> _Extract_
• • • •
Zsolt Horváth, who made the first SEEG surgery in Pécs.
Journey into the Brain
In addition to the human factor, technology is also very important.
For information regarding the brain and nervous system, neurosurgeons
use often-referred to neuron navigational systems, which, as Dr. András
Büki, Director of the Neurosurgery Clinic of PTE, function very much
like the navigation system of a new car, ‘only’ the road network is the
The "map" of the brain is made by high-resolution MR images. During
intervention, the medical team knows on this basis of which area they
are in pursuit of and thus they can avoid damaging critical brain
tissues. There are, of course, difficulties encountered. In contrast to
the largely static road network, the brain recalculates itself during
the intervention, such as the removal of a tumor, and the map falls
apart. All this should be corrected during surgery.
The insertion of deep electrodes requires tremendous precision,
literally tenths of a millimeter, yet, as Dr. András Büki emphasizes,
“It is inherent and synonomous to the task at hand.” The neuronal
navigation system used in SEEG procedures was procured and is valued at
or nearly 300 million HUF, and was financed by a GINOP application.
• • • •
> _Supplied entries_
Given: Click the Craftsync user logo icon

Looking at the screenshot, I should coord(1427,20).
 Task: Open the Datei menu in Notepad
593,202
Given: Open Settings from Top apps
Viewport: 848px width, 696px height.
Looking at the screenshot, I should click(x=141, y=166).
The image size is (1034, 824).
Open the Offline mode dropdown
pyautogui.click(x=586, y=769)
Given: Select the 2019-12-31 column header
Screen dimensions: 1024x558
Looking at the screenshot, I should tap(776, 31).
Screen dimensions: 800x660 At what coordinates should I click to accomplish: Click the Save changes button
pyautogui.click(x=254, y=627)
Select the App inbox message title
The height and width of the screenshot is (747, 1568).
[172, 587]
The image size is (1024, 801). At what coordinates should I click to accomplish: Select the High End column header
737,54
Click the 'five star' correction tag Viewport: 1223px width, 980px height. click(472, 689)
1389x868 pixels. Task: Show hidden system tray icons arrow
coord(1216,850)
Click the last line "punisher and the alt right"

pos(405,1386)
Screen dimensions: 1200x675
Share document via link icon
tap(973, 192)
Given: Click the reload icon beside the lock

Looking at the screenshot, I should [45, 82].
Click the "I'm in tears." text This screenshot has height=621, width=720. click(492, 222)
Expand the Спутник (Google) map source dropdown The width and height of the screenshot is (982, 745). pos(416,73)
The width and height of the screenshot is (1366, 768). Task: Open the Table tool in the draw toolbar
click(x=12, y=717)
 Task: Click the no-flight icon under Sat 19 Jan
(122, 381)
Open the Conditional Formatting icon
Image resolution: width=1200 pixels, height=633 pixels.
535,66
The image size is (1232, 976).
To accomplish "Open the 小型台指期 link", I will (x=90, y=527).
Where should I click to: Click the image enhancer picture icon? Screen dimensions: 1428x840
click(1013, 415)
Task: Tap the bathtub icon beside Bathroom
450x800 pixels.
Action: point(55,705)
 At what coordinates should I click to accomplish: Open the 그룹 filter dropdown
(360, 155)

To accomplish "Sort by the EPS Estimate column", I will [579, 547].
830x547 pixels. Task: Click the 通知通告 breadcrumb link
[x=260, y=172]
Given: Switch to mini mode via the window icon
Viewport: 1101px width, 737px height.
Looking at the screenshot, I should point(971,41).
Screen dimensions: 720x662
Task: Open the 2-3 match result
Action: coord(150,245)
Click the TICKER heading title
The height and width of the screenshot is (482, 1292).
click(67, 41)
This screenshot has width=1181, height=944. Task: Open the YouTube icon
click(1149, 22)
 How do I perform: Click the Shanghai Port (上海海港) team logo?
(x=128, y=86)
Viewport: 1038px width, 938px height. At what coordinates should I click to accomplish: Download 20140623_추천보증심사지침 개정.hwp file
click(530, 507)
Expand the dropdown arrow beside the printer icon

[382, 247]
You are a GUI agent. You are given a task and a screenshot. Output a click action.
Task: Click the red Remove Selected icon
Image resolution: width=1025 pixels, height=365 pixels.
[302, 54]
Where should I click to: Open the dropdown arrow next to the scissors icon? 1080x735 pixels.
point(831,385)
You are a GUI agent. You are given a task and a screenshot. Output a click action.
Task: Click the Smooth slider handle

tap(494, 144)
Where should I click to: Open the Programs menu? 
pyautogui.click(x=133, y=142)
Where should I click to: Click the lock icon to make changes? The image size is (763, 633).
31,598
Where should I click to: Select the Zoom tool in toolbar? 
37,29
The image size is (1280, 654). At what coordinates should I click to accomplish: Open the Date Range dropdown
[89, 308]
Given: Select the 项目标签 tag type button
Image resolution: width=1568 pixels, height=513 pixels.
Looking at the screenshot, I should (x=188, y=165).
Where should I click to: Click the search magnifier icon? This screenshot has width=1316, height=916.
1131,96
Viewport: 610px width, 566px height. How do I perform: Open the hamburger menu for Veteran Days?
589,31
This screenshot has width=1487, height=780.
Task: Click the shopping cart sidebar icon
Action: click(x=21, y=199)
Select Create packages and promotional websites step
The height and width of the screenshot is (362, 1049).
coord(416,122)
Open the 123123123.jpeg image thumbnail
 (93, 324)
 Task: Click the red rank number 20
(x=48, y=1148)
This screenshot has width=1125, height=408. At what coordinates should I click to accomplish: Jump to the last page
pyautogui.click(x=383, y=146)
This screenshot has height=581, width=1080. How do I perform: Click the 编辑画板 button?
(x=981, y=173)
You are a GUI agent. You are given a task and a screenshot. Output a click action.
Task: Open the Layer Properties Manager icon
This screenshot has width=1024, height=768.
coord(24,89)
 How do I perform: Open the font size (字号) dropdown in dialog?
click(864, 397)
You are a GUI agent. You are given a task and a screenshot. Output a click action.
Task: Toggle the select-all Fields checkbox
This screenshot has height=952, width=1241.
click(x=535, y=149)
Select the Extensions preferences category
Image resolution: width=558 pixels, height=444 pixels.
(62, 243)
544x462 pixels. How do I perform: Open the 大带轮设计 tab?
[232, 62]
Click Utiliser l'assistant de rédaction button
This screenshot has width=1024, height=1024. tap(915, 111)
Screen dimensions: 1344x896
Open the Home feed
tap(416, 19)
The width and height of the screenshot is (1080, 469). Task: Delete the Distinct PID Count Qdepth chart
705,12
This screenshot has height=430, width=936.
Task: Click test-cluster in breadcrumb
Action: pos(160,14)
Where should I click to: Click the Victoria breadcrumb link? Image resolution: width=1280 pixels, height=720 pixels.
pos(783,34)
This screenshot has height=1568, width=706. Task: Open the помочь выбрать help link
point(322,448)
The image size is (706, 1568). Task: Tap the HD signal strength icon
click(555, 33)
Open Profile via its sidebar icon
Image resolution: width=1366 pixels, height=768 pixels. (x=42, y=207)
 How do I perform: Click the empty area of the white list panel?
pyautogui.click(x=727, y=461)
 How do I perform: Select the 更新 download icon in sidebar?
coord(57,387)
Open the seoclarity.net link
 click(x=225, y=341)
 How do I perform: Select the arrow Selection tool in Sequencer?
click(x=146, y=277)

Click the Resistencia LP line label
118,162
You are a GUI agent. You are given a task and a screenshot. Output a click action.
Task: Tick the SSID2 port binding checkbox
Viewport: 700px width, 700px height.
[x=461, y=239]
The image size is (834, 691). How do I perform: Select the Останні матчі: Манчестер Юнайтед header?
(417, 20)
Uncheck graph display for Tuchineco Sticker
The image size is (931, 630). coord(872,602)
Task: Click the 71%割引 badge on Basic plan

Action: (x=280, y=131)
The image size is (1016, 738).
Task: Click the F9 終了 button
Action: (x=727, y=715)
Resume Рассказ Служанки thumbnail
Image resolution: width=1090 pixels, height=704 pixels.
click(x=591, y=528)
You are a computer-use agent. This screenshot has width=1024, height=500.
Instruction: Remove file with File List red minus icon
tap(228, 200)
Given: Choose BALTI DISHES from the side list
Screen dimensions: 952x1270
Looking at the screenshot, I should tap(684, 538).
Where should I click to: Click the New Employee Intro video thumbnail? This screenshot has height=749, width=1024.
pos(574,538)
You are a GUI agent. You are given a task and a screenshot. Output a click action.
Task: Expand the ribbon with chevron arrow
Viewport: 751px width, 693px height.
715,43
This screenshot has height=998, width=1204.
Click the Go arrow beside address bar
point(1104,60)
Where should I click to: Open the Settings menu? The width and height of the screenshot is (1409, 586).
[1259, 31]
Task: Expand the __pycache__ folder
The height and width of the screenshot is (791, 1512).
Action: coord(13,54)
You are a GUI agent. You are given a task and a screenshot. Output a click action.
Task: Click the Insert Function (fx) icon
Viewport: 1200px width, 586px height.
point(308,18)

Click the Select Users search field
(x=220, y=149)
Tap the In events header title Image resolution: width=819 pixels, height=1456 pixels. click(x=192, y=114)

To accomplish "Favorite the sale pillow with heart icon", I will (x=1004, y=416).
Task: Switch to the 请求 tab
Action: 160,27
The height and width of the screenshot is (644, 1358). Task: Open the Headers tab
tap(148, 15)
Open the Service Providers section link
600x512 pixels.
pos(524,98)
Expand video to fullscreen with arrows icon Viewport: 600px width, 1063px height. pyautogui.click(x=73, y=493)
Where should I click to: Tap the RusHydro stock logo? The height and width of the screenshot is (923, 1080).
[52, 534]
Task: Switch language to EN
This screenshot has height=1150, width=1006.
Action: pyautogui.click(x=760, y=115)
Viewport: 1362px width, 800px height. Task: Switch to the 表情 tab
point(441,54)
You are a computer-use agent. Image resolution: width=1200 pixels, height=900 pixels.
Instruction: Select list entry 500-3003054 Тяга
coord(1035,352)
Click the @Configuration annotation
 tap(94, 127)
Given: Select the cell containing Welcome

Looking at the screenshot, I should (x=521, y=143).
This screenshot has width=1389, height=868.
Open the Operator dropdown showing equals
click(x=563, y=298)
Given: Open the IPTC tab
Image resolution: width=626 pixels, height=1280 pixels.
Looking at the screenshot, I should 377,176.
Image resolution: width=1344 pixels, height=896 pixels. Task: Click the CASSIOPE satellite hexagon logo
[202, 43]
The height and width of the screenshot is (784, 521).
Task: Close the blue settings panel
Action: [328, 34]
• • • •
> _Exercise aim_
According to the text about brain surgery, how was the neuronal navigation system used in SEEG procedures financed?

> _Response area_
It was financed by a GINOP application.